> _Required actions_
a: From the passage on the proposed warehouses, list every design feature described as meant to make a warehouse look rural or like the country.
b: Pick up the passage on the proposed warehouses after its final sentence and write what comes next.

Mayor Beaver and others repeatedly mentioned that the first phase of the warehouses (Palmer Corp.) was appropriately designed to be hidden from view by tucking the massive Amazon-like warehouses into the hills of Live Oak Canyon. What Mayor Beaver and the others fail to understand is that they will not be out of view. Hikers, mountain-bike riders, and equestrians who ride the trails on the plateau atop Live Canyon on Redlands Conservancy lands will see them clearly. And all the wildlife living there will surely see them! Furthermore, the effects of the warehouse with several hundred thousand big rig trucks annually jamming our traffic all over the valley will surely be visible. And speaking of visibility, I chuckled when the city’s PowerPoint report showed us architectural renditions of the proposed warehouses themselves. The city planner commented how good the structures would look with their little barn-shaped roof detail designed to appear rural. Did he really think the people of Yucaipa would buy such nonsense? You really think a little striping detail on the side on a 50-foot-tall warehouse would lead us to believe we were still in the country? Come on! Ask the residents in Cherry Valley if their new warehouse with the wood water-tank and windmill out front makes them feel like they’re still living in the country as they drive past that monstrosity every day. Who said it, “If you put lipstick on a pig, it’s still a pig!”

> _Provided material_
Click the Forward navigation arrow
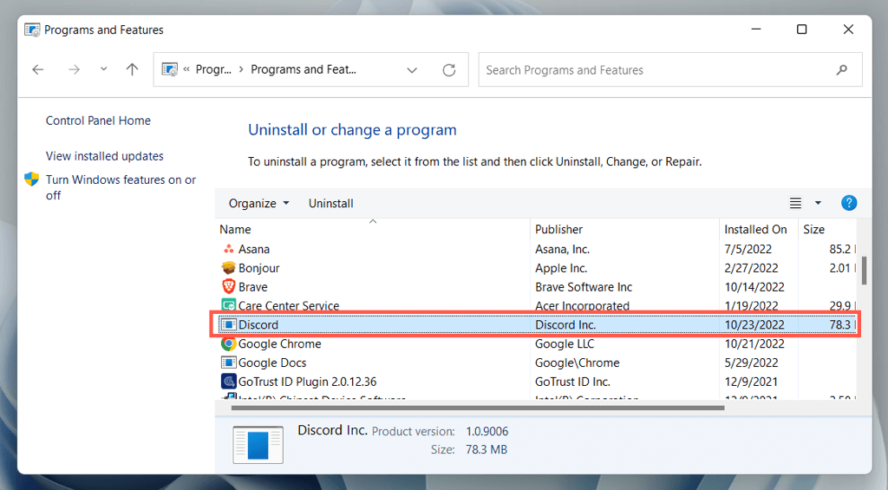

> _Task answers_
a:
- Barn-shaped roof detail
- Striping detail on the side of the warehouse
- Wood water-tank out front (Cherry Valley)
- Windmill out front (Cherry Valley)

b:
Runoff:

Nobody mentioned last night anything about the catastrophic effects of the runoff from the warehouses into the Live Oak Canyon riverbed. For decades, the overbuilding in Yucaipa has steadily increased the storm runoff in the canyon resulting in significant erosion of the canyon walls. The erosion got so bad that years ago Live Oak Canyon road was rerouted away from the river to keep the road from falling into the riverbed. Residents here have for decades been hauling fill-dirt to shore up the banks of the river and secure their homes from toppling 40 feet into the riverbed as well. One housing development in particular here in the canyon relies on a 75-year-old rickety steel, one-lane bridge as their only access to their homes across the riverbed. It’s already a constant struggle to keep the bridge from washing out. Increased flow from square miles of warehouse rooftops and parking lots will surely result in losing that bridge. And because a new bridge would have to be built to modern codes, those residents would never be able to afford another bridge and forever lose access to their homes. Currently, all that land in Live Oak Canyon in its natural state absorbs most of the rainfall. Replace that soil, trees, and shrubs with concrete and you have a formula for disaster.

The council mentioned serval times the need for future town hall meetings to get feedback from their constituents. Are you kidding? Haven’t you heard enough? You received nearly a thousand letters and emails prior to the council meeting opposing warehouses. You heard from your residents and neighbors last night in force voicing their opposition. You heard from a number of local organizations: two Yucaipa citizen groups, the Save Live Oak Canyon group, the Friends of Live Oak Canyon non-profit homeowners organization. the Redlands Conservancy, etc. What more do you need to hear? Are you hard-of-hearing? When I hear the council say they need more feedback, I know it’s a signal that they’re trying again to kick the can further down the road. I know that you are just trying to stretch out the process and wear down your constituents until you can quietly pass the warehouses proposal when they aren’t looking?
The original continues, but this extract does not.